One of England’s oldest and one of St Albans’ most beloved pubs faces a grim future unless a major £1m refurbishment plan receives the green light.

Herts Advertiser: Overhead drawing of the extensions to Ye Olde Fighting Cocks.Overhead drawing of the extensions to Ye Olde Fighting Cocks. (Image: Archant)

In designs seen by the Herts Advertiser, Ye Olde Fighting Cocks wants to introduce new dining pavilions, proper disabled facilities and a home brewery, all based around the existing 16th century building, which will remain in place.

But landlord Christo Tofalli warned that unless they can make a profit by accommodating the increasing number of customers flooding into the lakeside restaurant every year, the business is unlikely to survive in its current state.

He told the Herts Ad: “We have been trying to save this pub for the last six years and it is just a wide open gap: the pub needs to be more accessible and sustainable or it simply will not be.

“If we don’t do this, then the pub won’t remain the way it is forever. It will end up being a managed house with microwaves in the kitchen. Essentially the oldest pub in England will be lost, gone, that’s it.

Herts Advertiser: Side drawing of the extensions to Ye Olde Fighting Cocks.Side drawing of the extensions to Ye Olde Fighting Cocks. (Image: Archant)

“I’m not being melodramatic because not long before we bought it it was closed for nine months, and that was no joke. It was finished.

“I’m not talking about looking after it for me now but for the future; I’m just a custodian, although my plan from the beginning was to make it one of the best pubs in the country. The whole world told me I was mad, I was buying a derelict pub, what was I doing?

“Nothing has changed, there’s nothing new on the agenda, it just so happens that after six years we’ve doubled our turnover but we’ve doubled our costs too. The only way of putting money back into the business would be quite simply to reduce the quality that we’ve maintained. But that’s not why I took on the pub, and if I can’t deliver a pub the way I want to and leading the way a local asset like this should be doing, then someone else is going to do it and they won’t do it like me.

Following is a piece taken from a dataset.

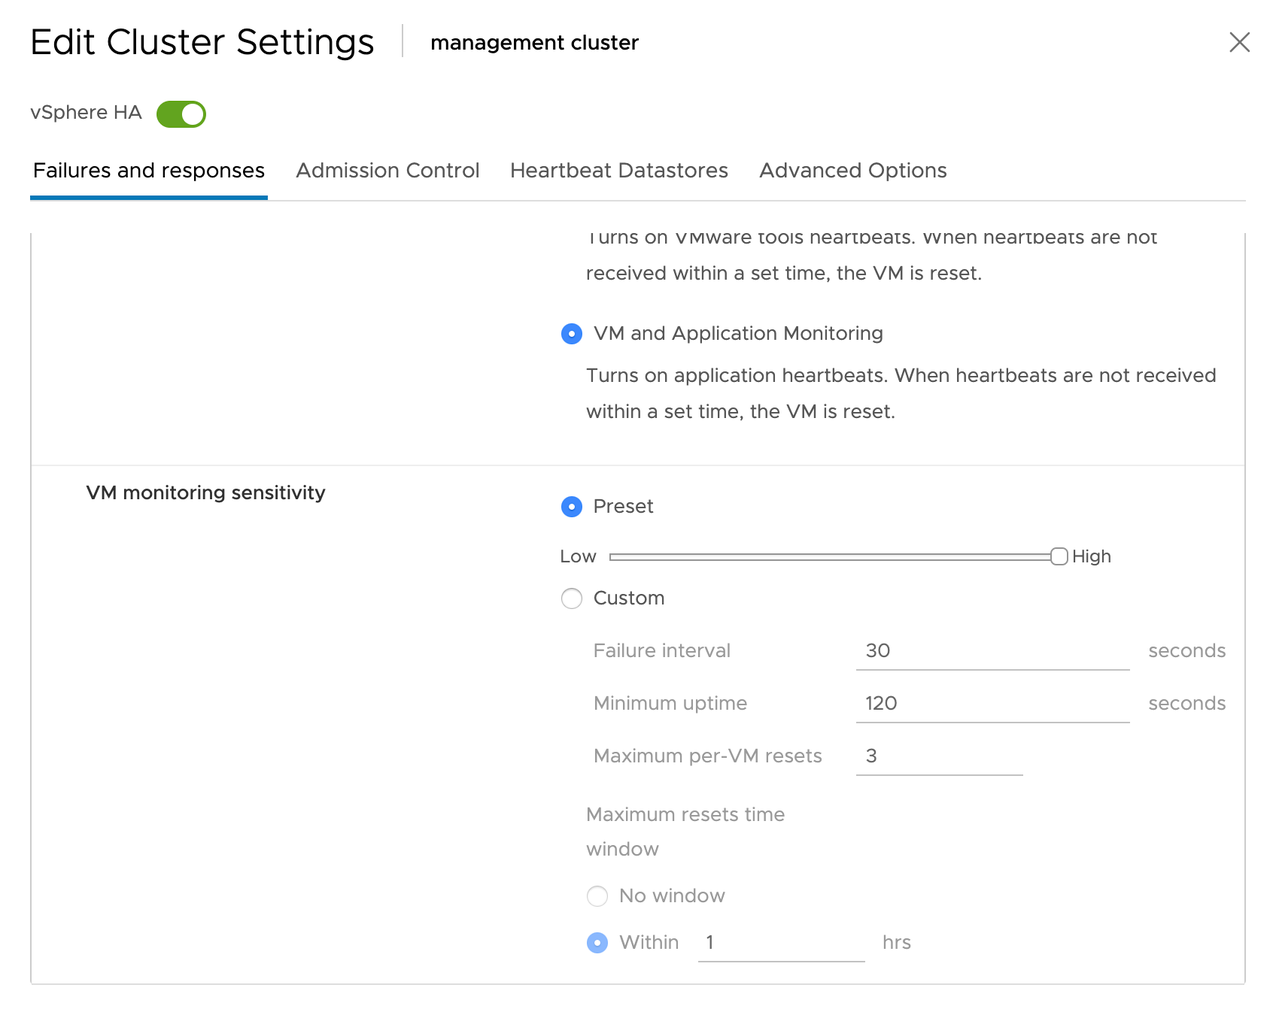This screenshot has height=1012, width=1276.
Task: Choose VM and Application Monitoring
Action: (x=571, y=333)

“Even the brewery said I’m the only person in the last 50 years to put anything into it, and you know what I’ve put into it? Everything. And we’re still putting everything into it.”

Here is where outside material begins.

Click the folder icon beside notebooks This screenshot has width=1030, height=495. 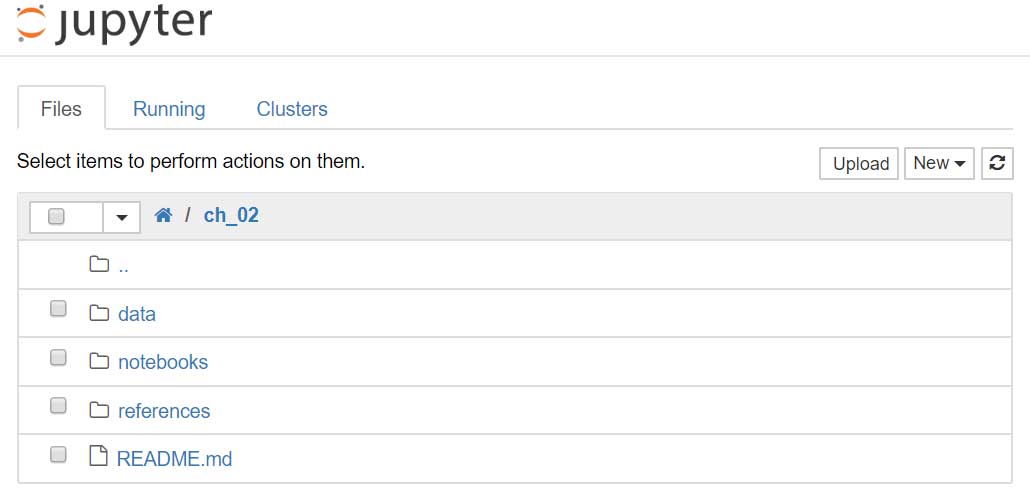(x=98, y=361)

He explained why it was vital to prepare for the long-term: “We took a hit on business rates, and we have got no pensions to take the money out of or shares to sell. We do a million other things, but our only income is food and drink.

“I have people look at the business in loads of different ways and there is a big argument about cutting staff and buying a lot of microwaves.

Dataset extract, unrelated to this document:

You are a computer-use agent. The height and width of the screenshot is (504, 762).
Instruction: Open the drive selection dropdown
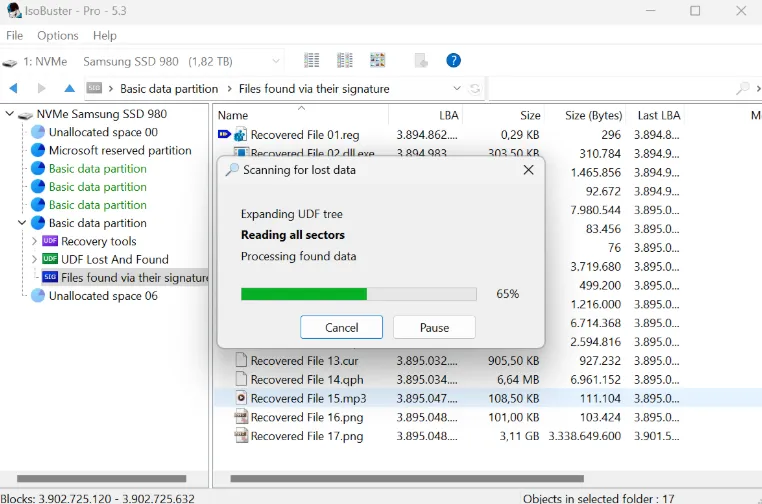pyautogui.click(x=276, y=61)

“There are some really good microwaves, and we could live off that and earn more money than I have ever dreamed of.

“But that’s not why I took the pub on. We’ve established ourselves as a quality business but until we have put ourselves on the map, it offers nothing to St Albans.

“This is another step to securing the pub’s future.”

Last month the plans were changed to provide more space for the disabled toilet for a bench and hoist following a national campaign by mother Sarah Brisdion, who had to lie her disabled son on urine-soaked restaurant floors to change him.

Christo said: “Having an older building is not an excuse. Opening the business up every day and seeing our inadequacies in serving people is a crisis.”

Despite the extent of the new buildings, it is hoped the development will have minimal impact on the scene, with trees and hedges planted along the perimeter to conceal all but the highest parts of the building.

With the added space, including room for a new kitchen, the older parts of the building will be readapted: for example the old kitchen will be turned into a new dining area.

The plans were due to be submitted to St Albans district council this week.